After the incident, I wrote an article criticising the behaviour of the demonstrating students and alumni. I also mentioned similar disturbances at other events by protesters whose sole purpose was to attack specific figures who they had taken a dislike to, and who happened to be attending the events.
In most cases, the event itself had nothing to do with the issue they were protesting about.
One young alumni who took part in the demonstration at the centenary dinner wrote back and, without denying any wrongdoing, asked whether I was aware of their anger over the matter.
According to these young people’s weird logic, it seems that they were entitled to vent their anger and frustration over a particular issue at any event – causing a disturbance to hundreds of innocent guests in the process – just because the person in question was attending.
Such irritating disturbances have escalated over the past three years, so that now the demonstrators have resorted to getting into the venues by force if necessary.
It has now become common for unruly protesters to insult their targeted figures using abusive language and even seek to physically attack them.
When faced with criticism of their violent acts, another standard defence has been put forward. Take the case of the siege and false imprisonment by students of HKU council members following their meeting in July 2015. The students justified their acts by claiming they were fighting against “institutional violence”, that is, injustice within an institution or the system itself.
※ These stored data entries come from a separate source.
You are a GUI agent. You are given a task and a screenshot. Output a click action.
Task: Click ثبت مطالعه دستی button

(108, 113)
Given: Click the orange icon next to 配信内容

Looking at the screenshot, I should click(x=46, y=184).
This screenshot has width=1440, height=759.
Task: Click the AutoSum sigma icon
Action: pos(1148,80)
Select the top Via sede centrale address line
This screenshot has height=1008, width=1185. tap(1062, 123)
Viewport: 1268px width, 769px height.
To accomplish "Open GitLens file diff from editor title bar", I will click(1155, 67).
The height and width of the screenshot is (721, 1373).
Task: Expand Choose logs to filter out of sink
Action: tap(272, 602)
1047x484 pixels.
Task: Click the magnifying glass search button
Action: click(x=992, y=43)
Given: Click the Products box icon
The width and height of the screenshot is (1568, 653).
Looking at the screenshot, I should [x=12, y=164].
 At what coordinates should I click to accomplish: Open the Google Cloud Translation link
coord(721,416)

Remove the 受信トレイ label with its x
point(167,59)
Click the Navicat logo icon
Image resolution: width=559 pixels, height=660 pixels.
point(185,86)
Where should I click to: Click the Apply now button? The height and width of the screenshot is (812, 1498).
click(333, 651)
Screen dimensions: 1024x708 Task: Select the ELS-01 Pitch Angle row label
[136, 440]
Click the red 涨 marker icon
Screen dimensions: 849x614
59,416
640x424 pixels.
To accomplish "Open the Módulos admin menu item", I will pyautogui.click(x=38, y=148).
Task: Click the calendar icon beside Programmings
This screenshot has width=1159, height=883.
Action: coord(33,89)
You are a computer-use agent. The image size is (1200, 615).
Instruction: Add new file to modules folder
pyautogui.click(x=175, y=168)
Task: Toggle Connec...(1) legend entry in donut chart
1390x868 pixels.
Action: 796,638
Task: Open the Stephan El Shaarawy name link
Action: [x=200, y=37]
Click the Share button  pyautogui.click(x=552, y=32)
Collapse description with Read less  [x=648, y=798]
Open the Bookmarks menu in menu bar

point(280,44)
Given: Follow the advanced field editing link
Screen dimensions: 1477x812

A more serious incident occurred after the HKU council’s meeting last month, when council chairman Arthur Li Kwok-cheung, vice-chancellor Professor Peter Mathieson and other council members were trapped for hours by hundreds of students demanding a review of the governing body’s structure. Mathieson, who condemned the siege as “mob rule”, said he felt his life was at risk. Council member Dr Patrick Poon Sun-cheong was seized by demonstrators as he tried to leave the venue. In the process, his jacket was torn as he struggled to make his way out of the siege. No civilised person would accept such acts.
The students’ behaviour was certainly shocking – but what was worse was the shameless remarks by student leaders in a statement afterwards, in which they described their actions as reasonable and restrained.
In 2015, student leaders at least had the decency not to deny the violent nature of their attacks, saying it was an appropriate response to the “institutional violence”.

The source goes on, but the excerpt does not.